Both Rosetta Stone and Rocket have highly-developed Japanese courses, but the lessons are completely different. Rocket has longer, audio lessons that offer a lot of explanation. Rosetta Stone has short, flashcard-style lessons that you can complete quickly. The benefit of Rosetta Stone is that you can get lifetime access to all languages. So if you are studying more than one language, Rosetta Stone is the better choice. To see if Rosetta Stone is right for you, you can read more about it in this review. You can also try it out for free!
Rocket Japanese and JapanesePod101 are the most similar. They both have audio lessons with combined practice activities. Rocket Japanese has a more structured course, but JapanesePod101 offers a lot more additional resources. Depending on what monthly subscription you get JapanesePod101 can be more expensive than buying the entire Rocket Japanese level. Because the apps are so similar, you can use the free trial for both to see which one you like better. You can also read more about JapanesePod101 in this review or sign up for a free account below.
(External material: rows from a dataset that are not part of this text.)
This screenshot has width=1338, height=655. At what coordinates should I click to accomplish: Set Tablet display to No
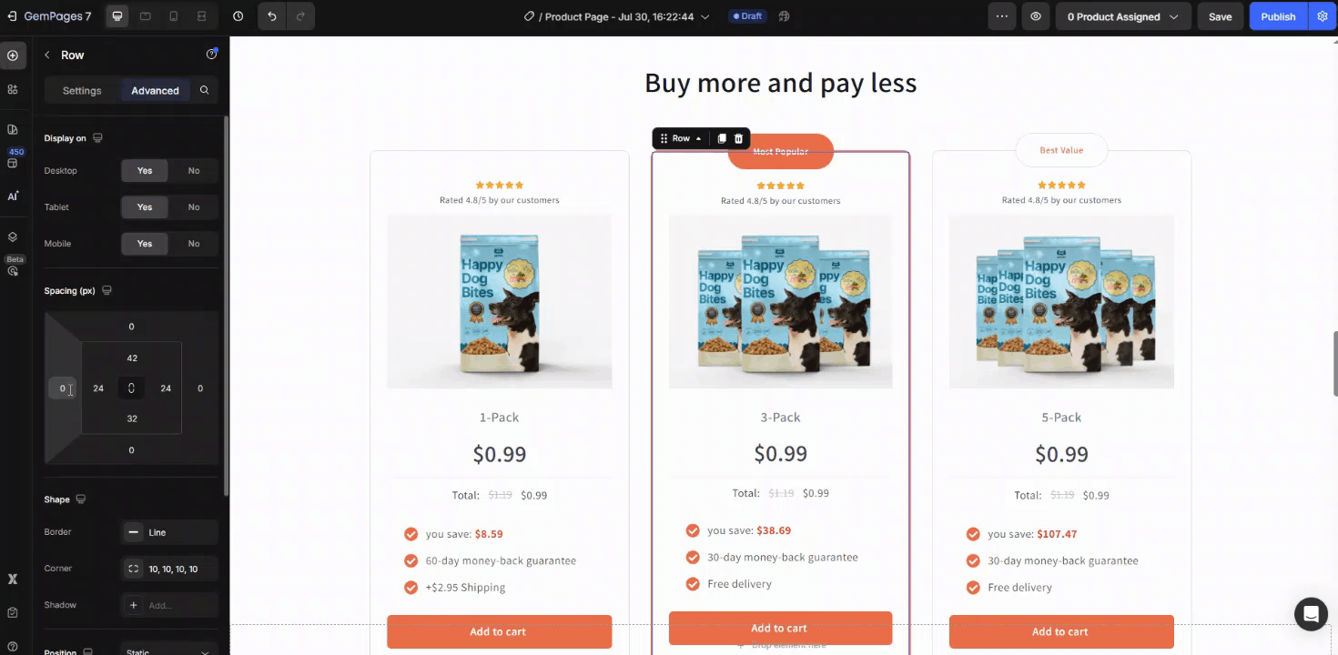pos(194,207)
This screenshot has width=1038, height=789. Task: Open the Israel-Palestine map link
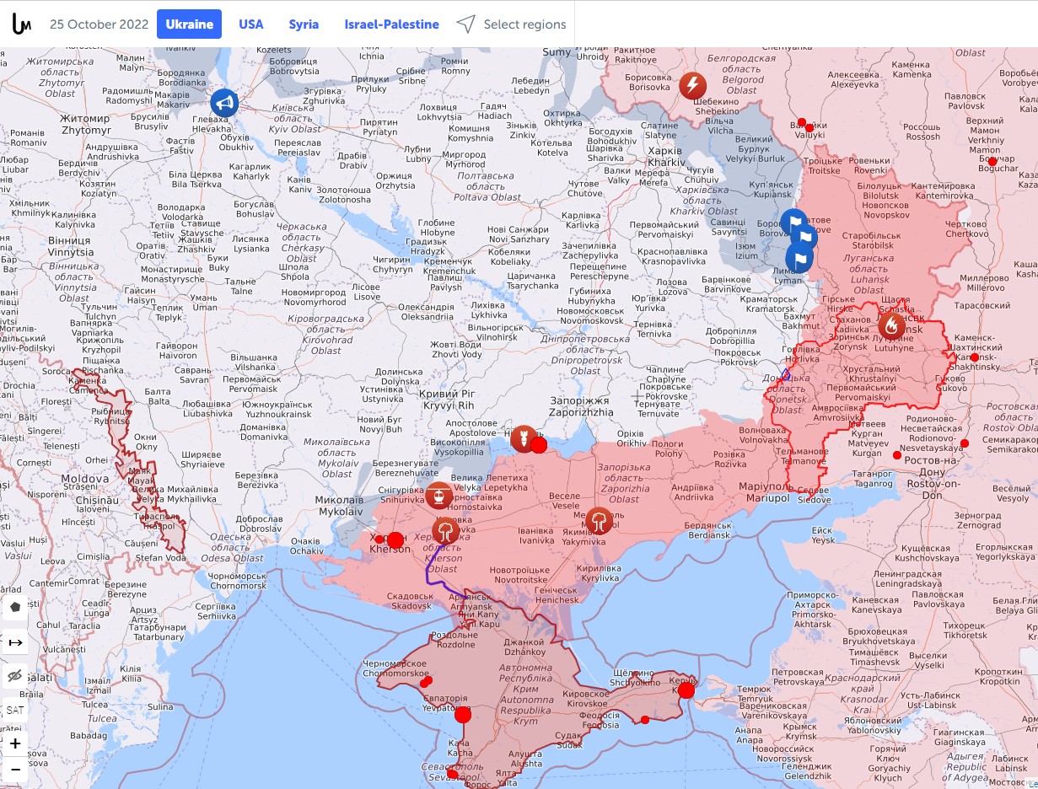pyautogui.click(x=391, y=24)
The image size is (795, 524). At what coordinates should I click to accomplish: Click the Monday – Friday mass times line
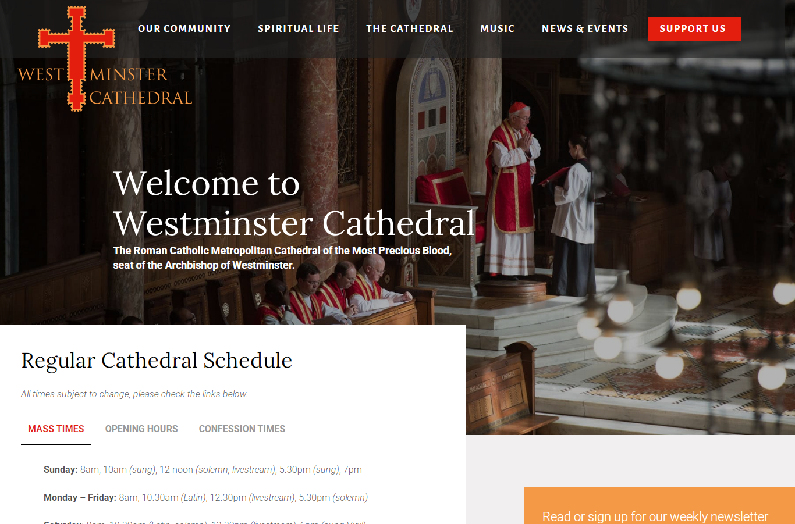[205, 497]
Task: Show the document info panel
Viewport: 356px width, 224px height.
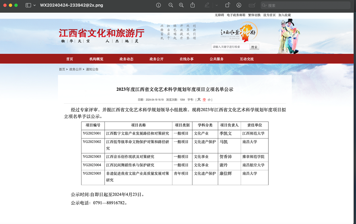Action: point(158,5)
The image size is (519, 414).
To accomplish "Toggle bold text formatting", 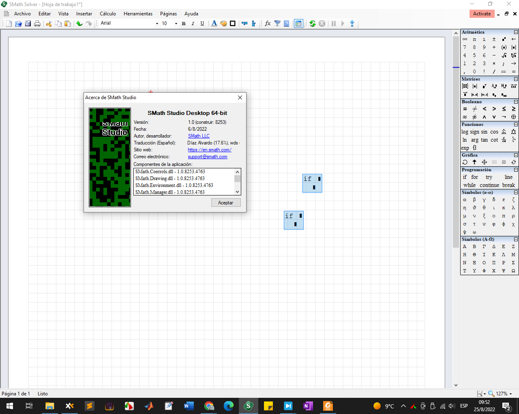I will pos(184,23).
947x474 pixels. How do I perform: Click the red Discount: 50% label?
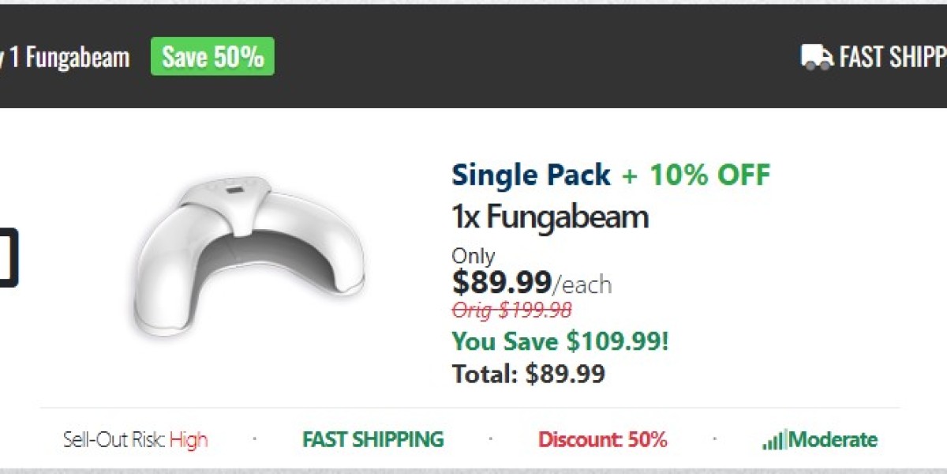pos(602,439)
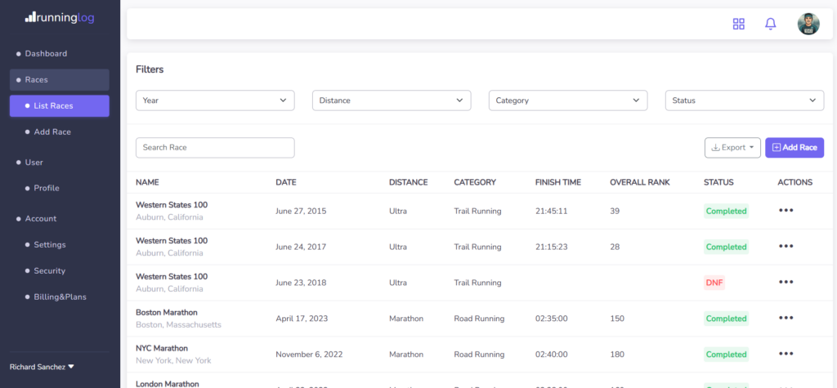
Task: Open the apps grid icon in header
Action: [739, 24]
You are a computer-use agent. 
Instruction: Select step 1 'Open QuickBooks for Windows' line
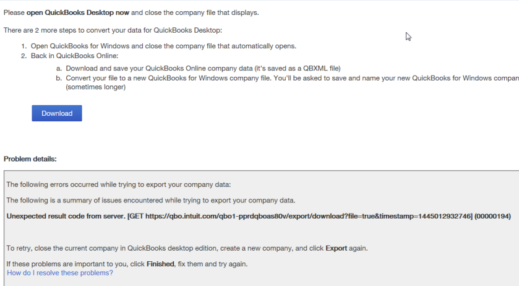click(163, 46)
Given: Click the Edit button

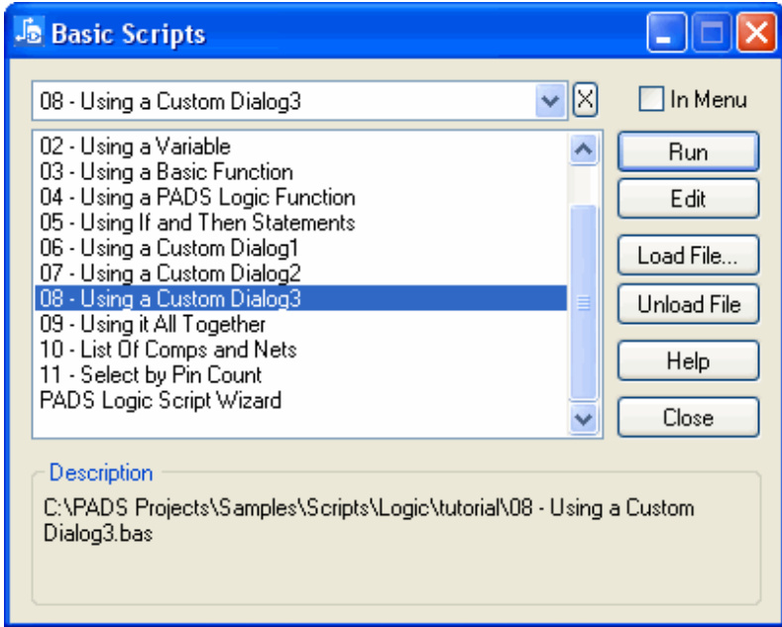Looking at the screenshot, I should click(x=688, y=199).
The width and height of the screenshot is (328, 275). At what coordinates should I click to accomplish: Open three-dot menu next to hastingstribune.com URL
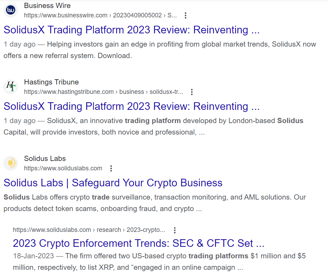[192, 92]
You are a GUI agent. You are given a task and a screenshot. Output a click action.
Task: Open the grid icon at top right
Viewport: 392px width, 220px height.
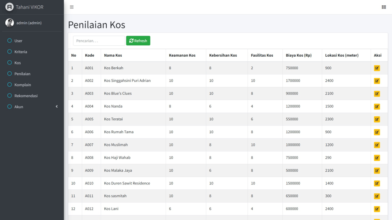pos(383,7)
Rocket Japanese and Busuu are very different. Rocket Japanese offers long, audio lessons, and Busuu has very short lessons that you can complete in a few minutes. I also like the community aspect of Busuu where you can offer corrections to other learners and ask for corrections about your own work. Busuu is also cheaper. But if you really want to learn Japanese, I think Rocket Japanese will be more effective in the long-run. If you are interested in Busuu, you can read more about it in this review or take advantage of its free trial to see if it’s the right choice for you.
I like Mondly because it is also good for beginners. It uses new technology, like virtual reality courses, and has quick lessons so you can do multiple lessons every day. Mondly is an inexpensive app, especially since you pay monthly. Mondly is good if you are a casual learner, but Rocket Japanese is the better choice if you need to really understand the language. If you are interested in Mondly, you can read more about it in this review. You can also try a few lessons for free below.
Frequently Asked Questions
Rocket Japanese is an online platform and mobile app that teaches the basics of the Japanese language. There are 3 levels and each level consists of many lessons that teach grammar, vocabulary, and culture. Each lesson features a conversation between 2 native Japanese speakers so you can hear how people talk in Japan.
Rocket Languages is an established language learning platform. Rocket Japanese is part of the Rocket Languages program. It is a well-developed course with an easy-to-follow lesson plan that teaches you the basics of learning this language. It is a good resource for people that are just starting to learn Japanese.
Rocket Japanese has 3 levels. You can buy each level separately or buy them together. Level 1 costs $149.95. If you buy levels 1& 2 together it costs $299.90. The price of all ll three levels cost $449.85.
This depends on your learning style. According to the Rocket website, level 1 has 132 hours of lesson time, level 2 has 122 hours of lesson time, and level 3 has 126 hours of lesson time. If you complete all 3 levels, that’s a total of 380 hours, not including the time it takes you to complete the practice activities.
About This Rocket Japanese Review
This is an independent Rocket Japanese review, and the company has not sponsored this article. To write this review, I used the free trial to the app and used it for a few hours to thoroughly test its content and features. I also found additional information on the Rocket Languages website to verify my findings.